I suspect the cause of the stiffness and pain is several things. First, I lift and carry a 25-30 pound toddler and a 14 pound infant all day. Second, I have been trying to exercise more regularly, including a bit of jogging, abdominal work, arm and butt exercises. None of it involves weights- I only use my own weight so far, and it isn't as regular as I would like, but I did start after a long stint of not working out (mostly while pregnant.) Maybe I don't stretch enough. Third, it has gotten really warm and humid all of a sudden, so we have had fans going throughout the house, including the bedroom close to my side of the bed. The fan blowing while I sleep may be the biggest culprit, I think. When we have used AC in past summers, I have had similar neck problems- so I always protest using them- Chris usually suffers heat and humidity as a result.
I didn't want to jump straight to a conventional treatment- IcyHot, aspirin, etc- without first trying natural methods. I dry-brushed my whole body. Dry skin brushing helps to rid the body of toxins, aiding the lymphatic system, and there could be toxins stored in my muscles contributing to the soreness. (source) Then I took a hot bath to relax the muscles. I stretched afterward while my muscles were loosened up. I had Chris apply Arnica gel to my neck and back. Arnica gel is used for muscle soreness, reducing inflammation, and healing bruises. (source) It all helped, but the soreness was definitely still there.
I wanted to eat specific foods to support muscle health and recovery, though. I figure I should treat the problem from the inside out as well as outside in. To do this, I needed to address four components: fluid and electrolytes, glycogen, muscle and immune stress, and muscle protein. (source) Most of the reading I did on this topic was geared towards muscle recovery after moderate to heavy exercise, but I think a lot of what I learned can be used to repair muscle pain in general.

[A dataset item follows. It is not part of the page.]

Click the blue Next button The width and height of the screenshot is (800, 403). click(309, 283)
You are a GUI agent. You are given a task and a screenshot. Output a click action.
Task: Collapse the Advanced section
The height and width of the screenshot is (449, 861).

Fluid and electrolytes are lost through perspiration- whether that is from exercise or not. It's been pretty hot, so there has been sweating. One cannot just drink plenty of water and be done with this loss though- sodium, magnesium and potassium need to be replenished. The best way to hydrate quickly and efficiently and to replenish electrolytes is (in my opinion) coconut water. It is better at doing so than Gatorade, it matches human blood's pH, it has more potasium than a whole banana, 11% RDV of sodium, and 15% RDV of magnesium. This is all for very few calories and it also has 11% RDV of fiber. So I loaded up on it. (source)
Glycogen is stored in muscles and the liver while glucose is carried to working muscles through the blood. Both glycogen and glucose come from the breakdown of carbohydrates. (source) So I needed carbohydrates, high glycemic ones to be exact, in order to affect the insulin in my blood to get glucose and glycogen to my muscles quickly. But I didn't want to eat JUST simple carbs (like bread). I wanted at least some of those carbs to have other nutrients as well. I did eat a few pieces of (crusty, small ingredient list) bread, but I also ate a few handfuls of raisins. They provide 44% RDV carbs, but also 35% potassium, 13% magnesium, and 24% fiber (per cup). (source)
Oxidative stress (free radical damage) is one cause of muscle and immune stress (another cause is inflammation from increased blood flow to muscle tissue tears.) Rest and time will help heal muscle tissue tears, but to address the oxidative stress I needed to get vitamins A, C, and E, beta-carotene, and selenium. To get the vitamin A and beta-carotene (which is only one type of vitamin A) I had several handfuls of spinach and a bunch of carrots. To get the vitamin C, I ate 3-4 oranges. To get the vitamin E I had some sunflower seeds, almond milk, and peanut butter. To get the selenium, I had some mushrooms and brazil nuts.
The nuts, seeds and peanut butter are also sources of protein. To get more, I made a salad of quinoa, lentils and almond slices, and tossed it in olive oil and lemon juice with salt, pepper and parsley. Quinoa has 8g protein, as well as 21% fiber. (source) Lentils have 18g protein and 63% fiber. (source) Almonds have 20g protein and 46% fiber (source) All RDV percentages are per cup. This salad was a powerhouse!
Time and sleep helped to heal my neck, shoulders and back, but I would like to think nutritious food better allowed the healing process to happen.
What do you do to repair muscle damage, whether it be from exercise, overexertion in your daily life, or feeling sore while ill with the flu?